Litigation Letter
The Da Vinci Code
Baigent and another v Random House Group Ltd [2006] EWHC 719 (Ch); NLJ 14 April
The authors of a little known work of non-fiction,
The Holy Blood and the Holy Grail, published in 1982, alleged that Dan Brown’s best-selling novel,
The Da Vinci Code, breached the copyright of the book. They alleged that he had copied the ‘central theme’ of the book – the marriage of Jesus
and Mary Magdalene resulting in the merging of Jesus’s bloodline with that of the Merovingian dynasty. There was no allegation
of literal copying of the text and therefore any copyright infringement could only be found if the structure and architecture
of the claimant’s work had been copied.

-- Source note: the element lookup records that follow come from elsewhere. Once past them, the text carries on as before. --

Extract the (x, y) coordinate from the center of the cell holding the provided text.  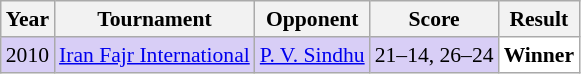
Tournament (154, 19)
P. V. Sindhu (312, 55)
Opponent (312, 19)
21–14, 26–24 (434, 55)
Score (434, 19)
Result (540, 19)
Year (28, 19)
Iran Fajr International (154, 55)
2010 (28, 55)
Winner (540, 55)
Detect which cell encompasses the target text, then output its (X, Y) center coordinate. 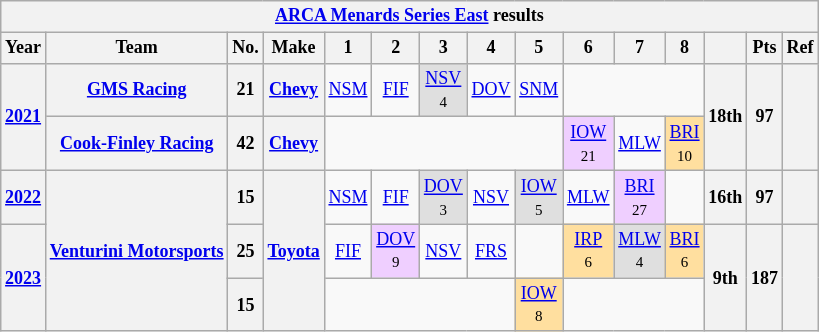
2021 (24, 116)
GMS Racing (136, 90)
42 (246, 144)
BRI6 (684, 251)
BRI10 (684, 144)
IOW5 (539, 197)
IOW21 (588, 144)
Toyota (294, 250)
Ref (800, 48)
Venturini Motorsports (136, 250)
16th (726, 197)
6 (588, 48)
25 (246, 251)
9th (726, 278)
21 (246, 90)
IOW8 (539, 305)
SNM (539, 90)
5 (539, 48)
Pts (765, 48)
DOV3 (444, 197)
2022 (24, 197)
DOV9 (396, 251)
Make (294, 48)
ARCA Menards Series East results (410, 16)
2023 (24, 278)
Year (24, 48)
2 (396, 48)
No. (246, 48)
Cook-Finley Racing (136, 144)
MLW4 (640, 251)
7 (640, 48)
187 (765, 278)
8 (684, 48)
DOV (491, 90)
18th (726, 116)
NSV4 (444, 90)
IRP6 (588, 251)
BRI27 (640, 197)
FRS (491, 251)
Team (136, 48)
4 (491, 48)
3 (444, 48)
1 (348, 48)
For the text-containing cell, return its midpoint in [X, Y] coordinate format. 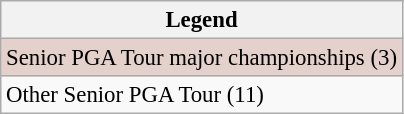
Senior PGA Tour major championships (3) [202, 58]
Legend [202, 20]
Other Senior PGA Tour (11) [202, 95]
Identify which cell holds the provided text, then report its (X, Y) central coordinate. 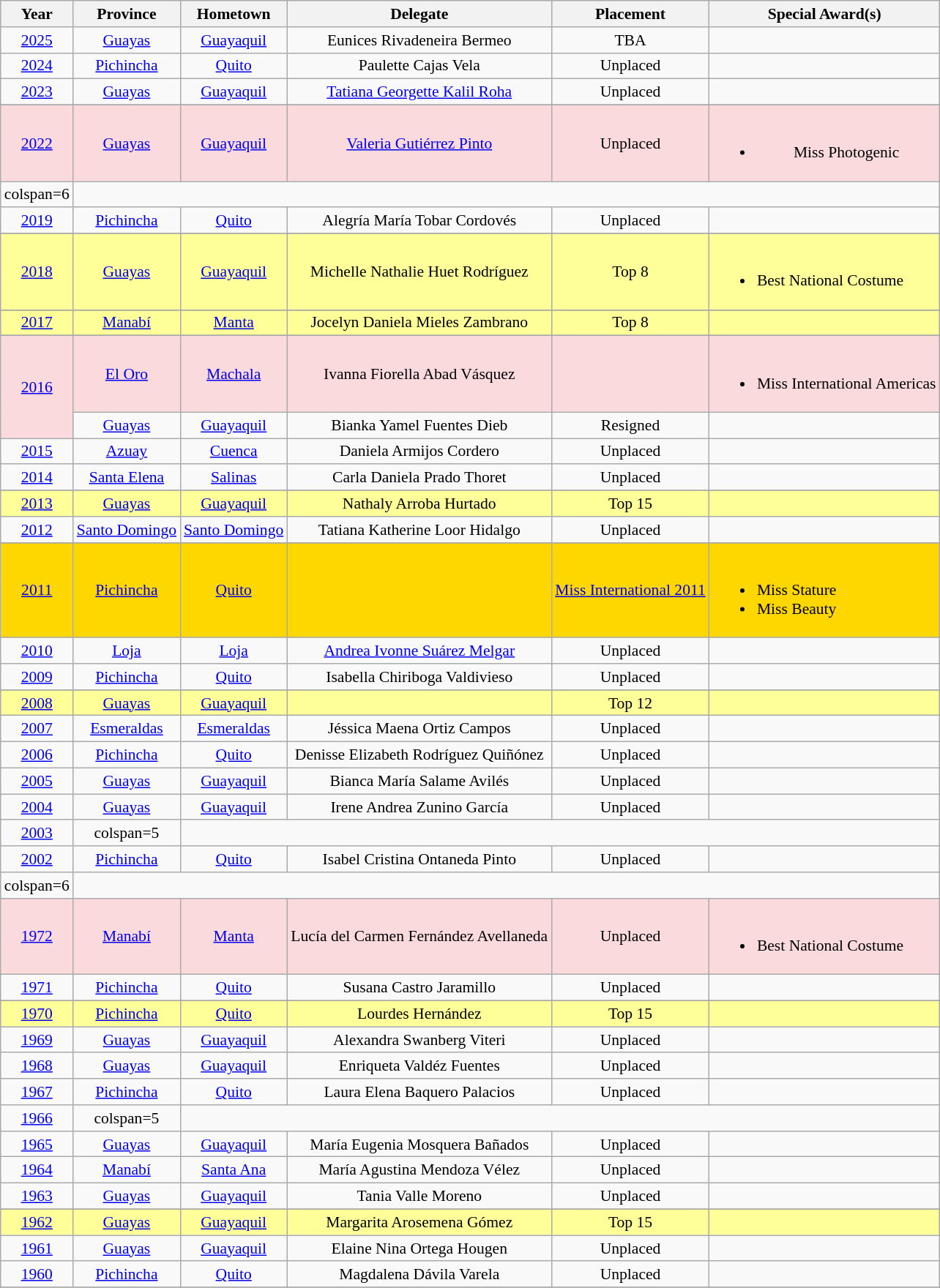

The judge found that the claimant’s book did not have any central theme and that even
if a central theme did exist and had been copied, it was too general to be capable of protection by copyright law. It appeared
to the judge that the claimants started by looking in
The Da Vinci Code to find things in it and worked backward from that exercise to create a central theme in their own work, rather than identifying
a central theme in their work and then seeing whether it was to be found in the defendant’s book. It was an artificial contrivance
designed to create an illusion of a central theme. In the book the defendant had made a genuine and handsome recognition of
the claimants’ role by referring to them and naming a central character after them.